Ovos, tomates e votos

A vocação da MTV é publicitária, e aí temos um problema com essas campanhas cidadãs

A MTV botou no ar uma campanha (leia-se: vinhetas de cerca de um minuto nos intervalos da programação) a propósito das eleições. O tom é crítico, tanto em relação ao governo quanto em relação à oposição, e algo agressivo ("prepare seu saco, os ovos e os tomates"). Entidades estudantis (UNE e Ubes) interpretaram que a emissora estaria conclamando ao voto nulo e fizeram uma carta aberta.
Embora a reação de UNE e Ubes tenha algo de paranóica -a MTV não fala em voto nulo, e sim sugere que a campanha eleitoral vai ser de uma chatice ímpar- e a paranóia quase sempre seja indicativa de um grande e profundo medo de revelação, não interessa aqui discutir se há alguém com maior ou menor razão.
Afinal, trata-se do confronto entre duas posições políticas legítimas no sistema democrático e é isso que interessa, no fundo, certo? O que parece que pode ser um objeto mais rico de discussão são os formatos utilizados por um e outro lado nesse conflito de opiniões. A MTV, bem ou mal, tornou-se uma espécie de laboratório de experimentação da linguagem televisiva "jovem" que pode ser absorvida e utilizada pelo mercado mais amplo de publicidade.
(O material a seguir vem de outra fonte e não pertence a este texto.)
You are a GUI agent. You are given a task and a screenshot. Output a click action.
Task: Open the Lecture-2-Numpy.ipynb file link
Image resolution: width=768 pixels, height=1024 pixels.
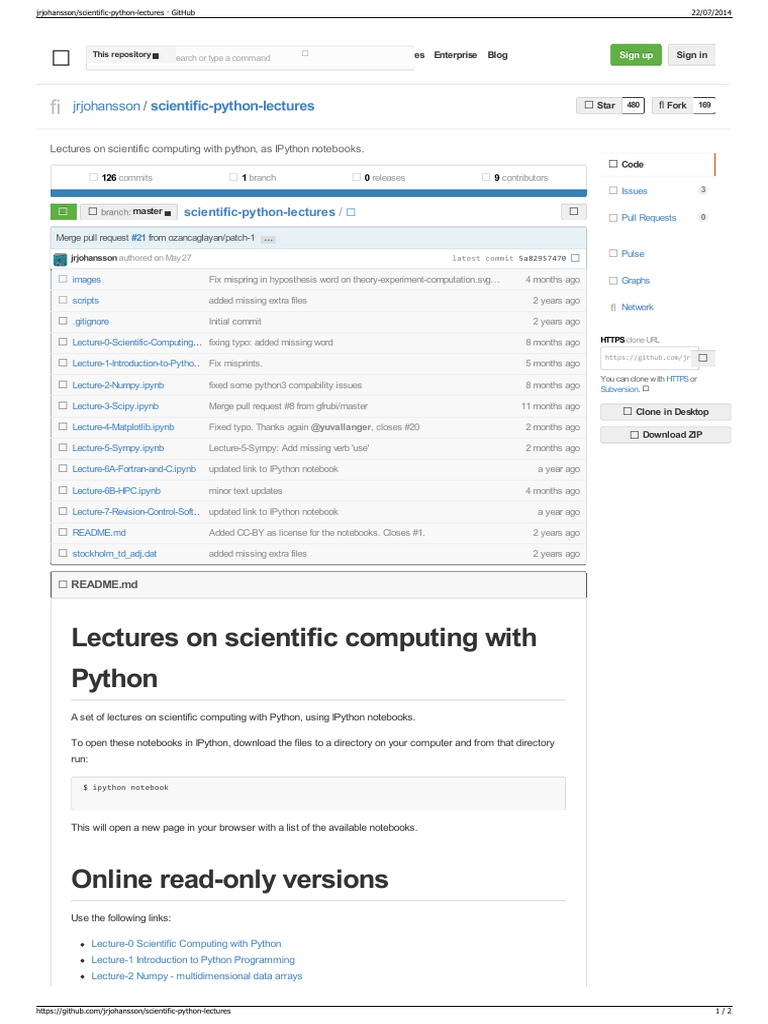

No fundo, por ampliada que tenha sido a programação nesses 25 anos, a vocação da MTV é original e profundamente publicitária, e aí temos um problema com essas campanhas cidadãs. Quando a discussão é mais ou menos simples e unânime, como no caso do uso da camisinha para prevenir o vírus HIV (ok, a Igreja Católica é contra, alguns pais se arrepiam, muitos jovens hesitam na hora de usar, mas há mais consenso do que dissenso), o tom impositivo da propaganda funciona.
A propaganda, por definição, reduz o mundo a proposições simples. Como a MTV está combatendo a propaganda eleitoral com o mesmo armamento, trata-se de jogar querosene para combater o fogo.
Já as entidades estudantis falam a linguagem do alarme e da indignação. Atropelaram o sentido "rebelde" dos filmetes e viram um caráter negativista que não estava exatamente lá. Ao mesmo tempo em que atribuem à MTV um peso exagerado, exigem uma circunspecção que a emissora não tem a menor obrigação de observar. Pareceria piada, se tivesse alguma graça. De um lado, a MTV com suas armas sofisticadas de propaganda.
De outro, entidades estudantis com seus métodos tradicionais de manifestação. No meio disso tudo, jovens sendo disputados a tapa por uns e outros. O de sempre.